Australian cops ‘will die in jail’ for cold-blooded drug deal murder of Chinese student with alleged links to Hong Kong triads

Former ­detectives Roger Rogerson and Glen McNamara sentenced to life without ­parole for the “heinous” killing of 20-year-old business student Jamie Gao

PUBLISHED : Friday, 02 September, 2016, 10:45pm
UPDATED : Friday, 02 September, 2016, 11:27pm

Two corrupt former Australian police officers were jailed for life yesterday for the murder of a drug-dealing Chinese student with alleged Hong Kong triad links at the end of a sensational trial which reignited concerns that the city has become a key narcotics trafficking hub.

After hearing 18 weeks of evidence at the New South Wales ­Supreme Court in Sydney, Justice Geoff Bellew handed former ­detectives Roger Rogerson and Glen McNamara life without ­parole for the “heinous” and “cold-blooded” killing of 20-year-old business student Jamie Gao.

The pair – dubbed “Australia’s dirtiest” – killed Gao in a multi-million-dollar drug deal gone wrong in June 2014, before putting his body in a surfboard bag and dumping him in the sea.

Unconfirmed Australian ­media reports said Gao came to Hong Kong – before he was shot dead in a Sydney warehouse with two bullets to the chest – to ­arrange a 2.78kg consignment of methamphetamine – commonly known as Ice or crystal meth – with senior triads in the city.

Police last night declined to comment on the case which yet again has highlighted the key role organised crime groups in the city play in the multibillion-dollar methamphetamine smuggling business between Hong Kong and Australia.

Since 2006, at least 27 ­Hongkongers have been arrested trying to smuggle HK$15 billion worth of meth into the country. And the amount of the drug seized at Australian ports and airports having arrived from the city is ­almost triple that from the rest of the world.

Gao, who was a student at the University of Technology in Sydney, had been called to give evidence before a secret hearing at the Australian Crime Commission in the weeks before his death.

The commission, the country’s peak intelligence-gathering agency, took the unprecedented step last week of issuing a statement to deny Gao had been acting as one of their informants when he delivered the drugs to Rogerson and McNamara

In addition, two Hong Kong men drove Gao to the deadly drug deal and called New South Wales police 30 hours after he disappeared.
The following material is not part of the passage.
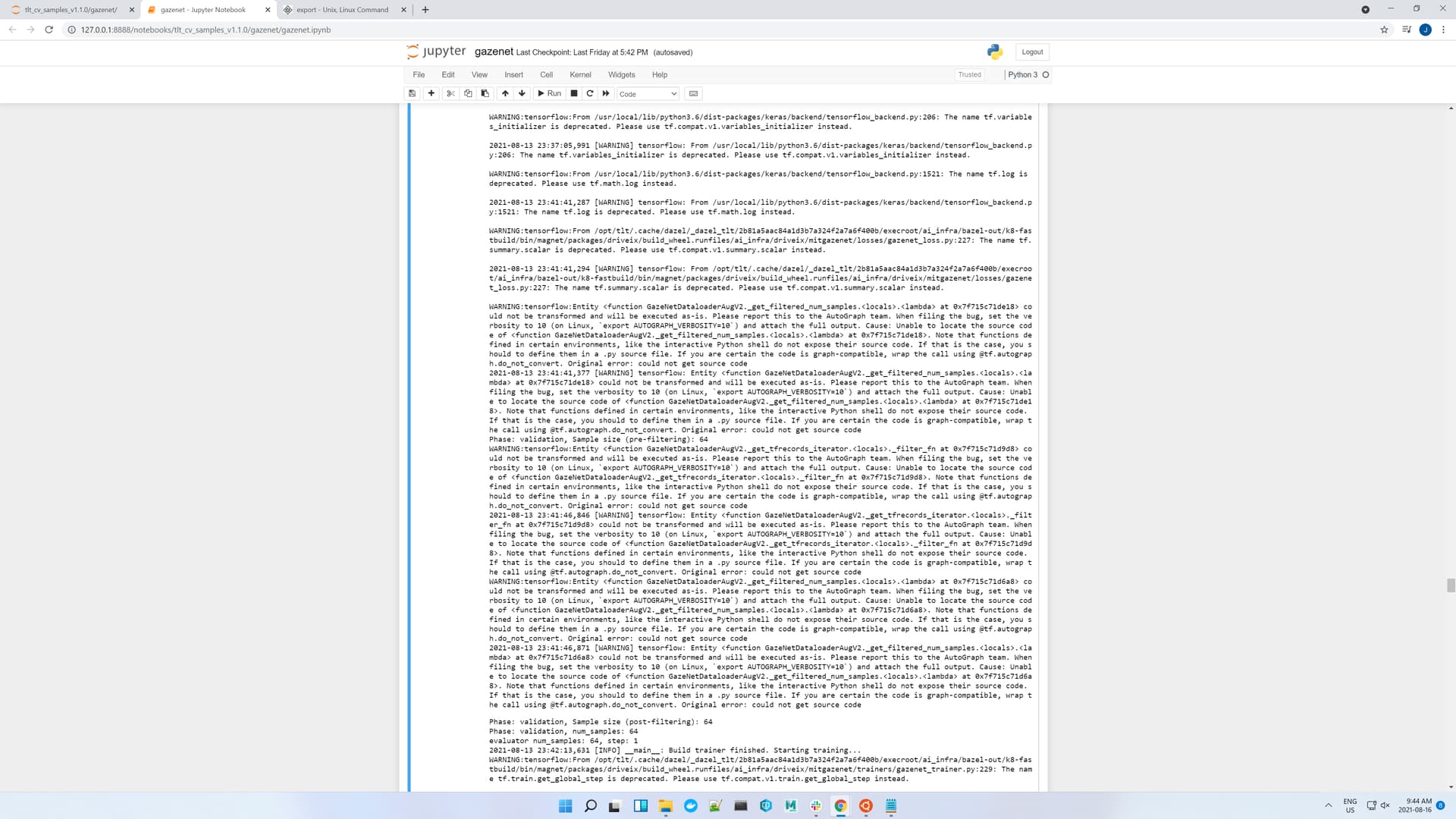This screenshot has height=819, width=1456.
Task: Restart the kernel from the toolbar
Action: (590, 93)
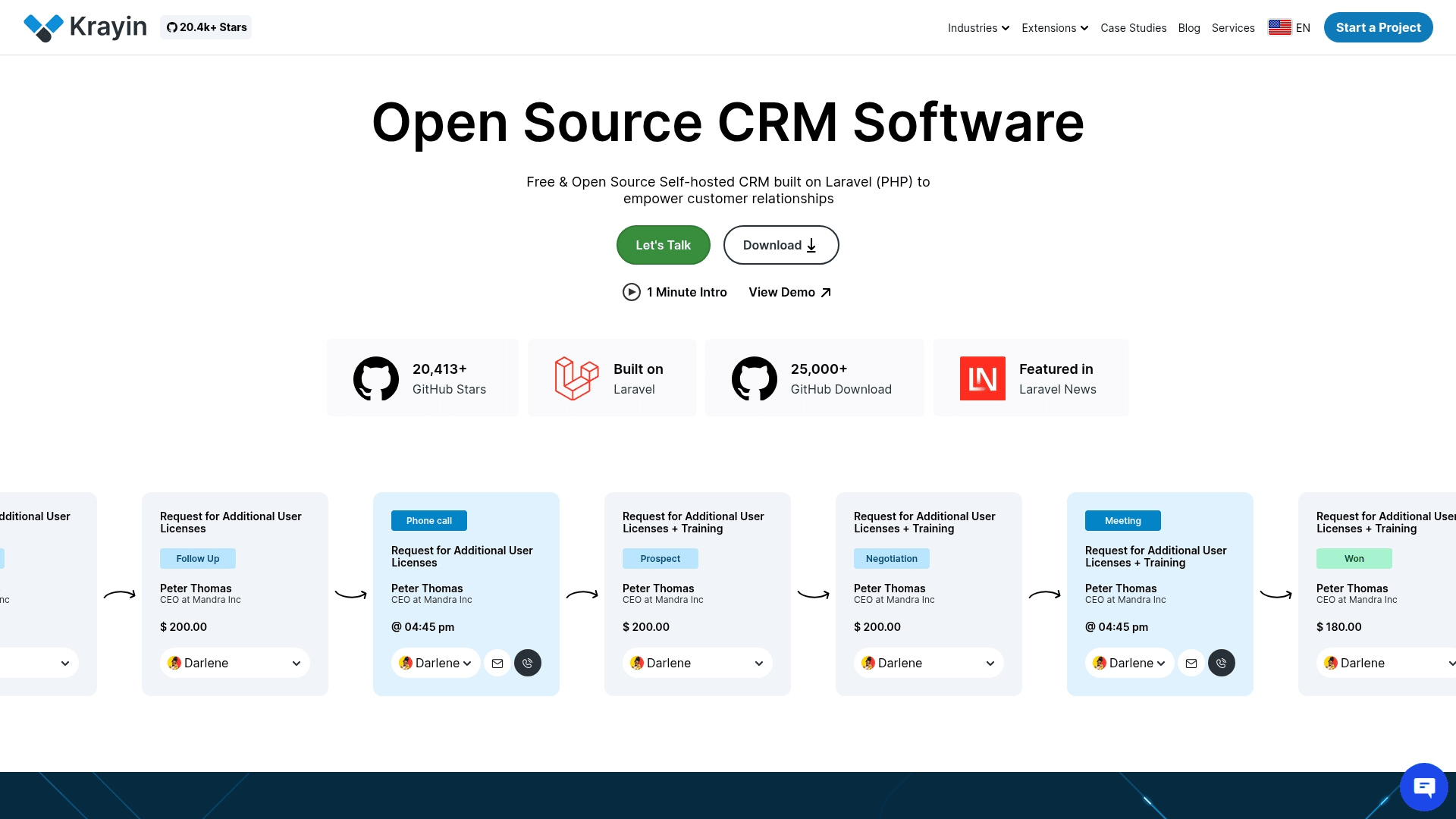Click the Start a Project button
They have not been seen or heard from since.

Despite his image as a straight-A student, Gao had been in the sights of the Australian federal police as a suspected drug ­importer for years, according to Australia’s Daily Telegraph.

The clean-cut business student had been a “person of interest” since 2011 and Australian Federal Police had provided a

20-page document to NSW authorities detailing his activities.

Gao’s family issued a statement yesterday which said it was “absolutely fitting” that his killers will die in prison.

The statement said the sentences were “the best outcome we, as Jamie’s family, could have hoped for”.

“To have these two men, who took Jamie from us, sentenced to essentially die in jail, is absolutely fitting,” it continued, adding that they had been given no ­opportunity to present evidence to clear Gao’s name “of the alleged crimes he’s been accused of ­committing”.

In the months after the killing, Australia’s most powerful law ­enforcement agency posted a transnational crime expert to Hong Kong for the first time in an effort to step up the fight against an epidemic of crystal meth, ­primarily sourced from the mainland and routed through Hong Kong.

The first-ever appointment of an investigator from the Australian Crime Commission, which has investigative powers above federal and state bodies, to the Australian consulate in Hong Kong came as the number of seizures of methamphetamine hit record highs in both jurisdictions.

Jeff Gough, who took up a consular position as transnational crime analyst, will be part of the team tasked with dismantling the criminal gangs that supply drugs to the Australian market.